Samarium(III) perchlorate

Identifiers
- CAS Number: 13569-60-3;
- 3D model (JSmol): Interactive image; hexahydrate: Interactive image;
- ChemSpider: 20100830;
- PubChem CID: 15242765; hexahydrate: 132276547;

Properties
- Chemical formula: Cl_{3}O_{12}Sm
- Molar mass: 448.70 g·mol^{−1}
- Appearance: white solid pale yellow crystals
- Solubility in water: soluble in water and ethanol

= Samarium(III) perchlorate =

Samarium(III) perchlorate is an inorganic compound with the chemical formula Sm(ClO_{4})_{3}.

== Preparation ==

Samarium(III) perchlorate can be obtained by the reaction of perchloric acid and samarium(III) oxide.
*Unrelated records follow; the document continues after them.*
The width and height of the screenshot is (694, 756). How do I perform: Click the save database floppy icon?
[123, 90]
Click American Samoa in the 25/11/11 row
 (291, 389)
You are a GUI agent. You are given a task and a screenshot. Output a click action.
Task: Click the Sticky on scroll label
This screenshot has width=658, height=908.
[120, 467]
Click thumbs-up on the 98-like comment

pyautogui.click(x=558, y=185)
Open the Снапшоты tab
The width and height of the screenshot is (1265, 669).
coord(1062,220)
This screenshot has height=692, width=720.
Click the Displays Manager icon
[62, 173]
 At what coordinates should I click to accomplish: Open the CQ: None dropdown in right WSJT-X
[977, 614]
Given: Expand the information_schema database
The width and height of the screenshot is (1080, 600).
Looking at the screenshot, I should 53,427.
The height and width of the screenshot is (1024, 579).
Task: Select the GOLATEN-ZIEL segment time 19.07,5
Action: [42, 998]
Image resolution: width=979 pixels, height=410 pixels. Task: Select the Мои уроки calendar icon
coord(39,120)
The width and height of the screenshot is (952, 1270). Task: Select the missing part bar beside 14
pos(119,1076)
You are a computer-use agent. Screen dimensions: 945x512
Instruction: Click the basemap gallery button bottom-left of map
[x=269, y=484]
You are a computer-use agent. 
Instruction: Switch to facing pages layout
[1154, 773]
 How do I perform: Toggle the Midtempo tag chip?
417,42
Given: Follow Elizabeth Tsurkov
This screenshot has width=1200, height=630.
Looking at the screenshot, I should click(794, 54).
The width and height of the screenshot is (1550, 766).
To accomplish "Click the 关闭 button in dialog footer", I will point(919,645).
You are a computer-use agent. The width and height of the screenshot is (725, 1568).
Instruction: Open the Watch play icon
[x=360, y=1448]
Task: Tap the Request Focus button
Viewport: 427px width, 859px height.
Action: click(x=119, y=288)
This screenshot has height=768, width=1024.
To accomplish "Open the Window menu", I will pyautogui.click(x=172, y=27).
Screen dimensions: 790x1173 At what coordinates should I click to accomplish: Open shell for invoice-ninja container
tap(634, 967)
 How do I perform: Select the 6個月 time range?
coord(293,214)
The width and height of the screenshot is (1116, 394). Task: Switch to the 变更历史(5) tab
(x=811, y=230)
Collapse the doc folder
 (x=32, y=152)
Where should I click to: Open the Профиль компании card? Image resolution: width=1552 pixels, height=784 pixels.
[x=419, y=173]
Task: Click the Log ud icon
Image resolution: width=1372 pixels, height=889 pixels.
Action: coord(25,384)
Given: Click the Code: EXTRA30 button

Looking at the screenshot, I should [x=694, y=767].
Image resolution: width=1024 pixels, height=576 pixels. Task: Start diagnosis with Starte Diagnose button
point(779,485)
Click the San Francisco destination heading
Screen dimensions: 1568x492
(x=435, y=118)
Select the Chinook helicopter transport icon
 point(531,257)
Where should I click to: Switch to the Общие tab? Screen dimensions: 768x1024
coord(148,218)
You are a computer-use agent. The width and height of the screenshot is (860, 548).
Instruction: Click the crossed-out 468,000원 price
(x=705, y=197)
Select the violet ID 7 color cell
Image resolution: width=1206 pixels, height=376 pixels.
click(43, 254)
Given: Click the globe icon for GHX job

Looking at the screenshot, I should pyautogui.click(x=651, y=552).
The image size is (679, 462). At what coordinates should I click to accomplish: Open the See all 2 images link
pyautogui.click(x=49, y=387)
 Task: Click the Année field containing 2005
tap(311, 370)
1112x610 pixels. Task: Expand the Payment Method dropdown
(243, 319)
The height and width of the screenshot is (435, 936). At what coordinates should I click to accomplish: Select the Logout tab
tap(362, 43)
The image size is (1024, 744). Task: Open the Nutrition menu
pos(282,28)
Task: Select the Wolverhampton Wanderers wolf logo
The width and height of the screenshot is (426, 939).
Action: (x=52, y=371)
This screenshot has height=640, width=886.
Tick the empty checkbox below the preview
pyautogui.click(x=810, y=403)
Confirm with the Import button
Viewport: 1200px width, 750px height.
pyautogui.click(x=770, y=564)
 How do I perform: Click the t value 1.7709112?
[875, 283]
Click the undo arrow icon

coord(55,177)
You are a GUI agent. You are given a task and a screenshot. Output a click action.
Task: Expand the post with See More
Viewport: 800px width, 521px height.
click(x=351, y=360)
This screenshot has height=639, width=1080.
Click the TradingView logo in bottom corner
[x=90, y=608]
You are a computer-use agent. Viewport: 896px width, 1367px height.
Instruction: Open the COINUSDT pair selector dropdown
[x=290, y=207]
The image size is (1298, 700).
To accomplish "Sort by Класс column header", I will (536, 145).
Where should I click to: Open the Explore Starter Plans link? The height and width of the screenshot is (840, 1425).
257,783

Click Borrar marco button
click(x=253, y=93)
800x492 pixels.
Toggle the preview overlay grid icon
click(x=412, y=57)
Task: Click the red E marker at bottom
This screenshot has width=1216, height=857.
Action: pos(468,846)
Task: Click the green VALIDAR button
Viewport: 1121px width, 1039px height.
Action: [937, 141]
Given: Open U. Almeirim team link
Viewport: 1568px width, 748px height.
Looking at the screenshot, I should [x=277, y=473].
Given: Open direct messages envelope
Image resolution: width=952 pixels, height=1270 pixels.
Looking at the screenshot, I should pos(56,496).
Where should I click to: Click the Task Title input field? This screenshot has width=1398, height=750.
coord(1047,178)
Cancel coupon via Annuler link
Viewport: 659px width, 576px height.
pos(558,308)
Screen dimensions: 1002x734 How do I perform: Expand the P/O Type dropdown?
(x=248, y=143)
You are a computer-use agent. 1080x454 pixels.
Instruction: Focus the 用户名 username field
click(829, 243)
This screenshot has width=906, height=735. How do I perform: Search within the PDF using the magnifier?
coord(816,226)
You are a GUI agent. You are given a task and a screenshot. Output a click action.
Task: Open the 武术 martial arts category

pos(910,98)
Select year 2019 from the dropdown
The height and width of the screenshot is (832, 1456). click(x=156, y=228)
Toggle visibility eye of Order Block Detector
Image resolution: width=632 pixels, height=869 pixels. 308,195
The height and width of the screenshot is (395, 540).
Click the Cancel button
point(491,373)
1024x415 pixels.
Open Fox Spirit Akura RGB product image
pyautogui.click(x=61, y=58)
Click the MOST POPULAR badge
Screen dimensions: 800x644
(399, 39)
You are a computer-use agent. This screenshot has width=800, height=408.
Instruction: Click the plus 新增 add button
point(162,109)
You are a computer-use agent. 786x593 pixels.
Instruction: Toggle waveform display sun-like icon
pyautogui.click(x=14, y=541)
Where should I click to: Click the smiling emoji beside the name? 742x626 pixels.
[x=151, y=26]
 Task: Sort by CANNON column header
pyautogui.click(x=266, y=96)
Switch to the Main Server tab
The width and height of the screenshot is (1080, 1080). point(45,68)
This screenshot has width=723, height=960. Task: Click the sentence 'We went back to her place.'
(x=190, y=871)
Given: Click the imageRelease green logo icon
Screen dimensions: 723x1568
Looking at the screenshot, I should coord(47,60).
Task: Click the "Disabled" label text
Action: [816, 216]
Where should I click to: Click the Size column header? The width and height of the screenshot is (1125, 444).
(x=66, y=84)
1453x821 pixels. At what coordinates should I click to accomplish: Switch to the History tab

The hydrate precipitated from the solution can be dehydrated with dichlorine hexoxide to obtain the anhydrous form.

== Properties ==

Anhydrous samarium(III) perchlorate forms hexagonal crystals, space group P63/m, unit cell parameters a=9.259 Å, c=5.746 Å, Z=2. It reacts with ammonium thiocyanate and 1-butyl-3-methylimidazolium thiocyanate ([BMIM]SCN) in absolute ethanol to obtain the ionic liquid [BMIM]_{4}[Sm(NCS)_{7}(H_{2}O)].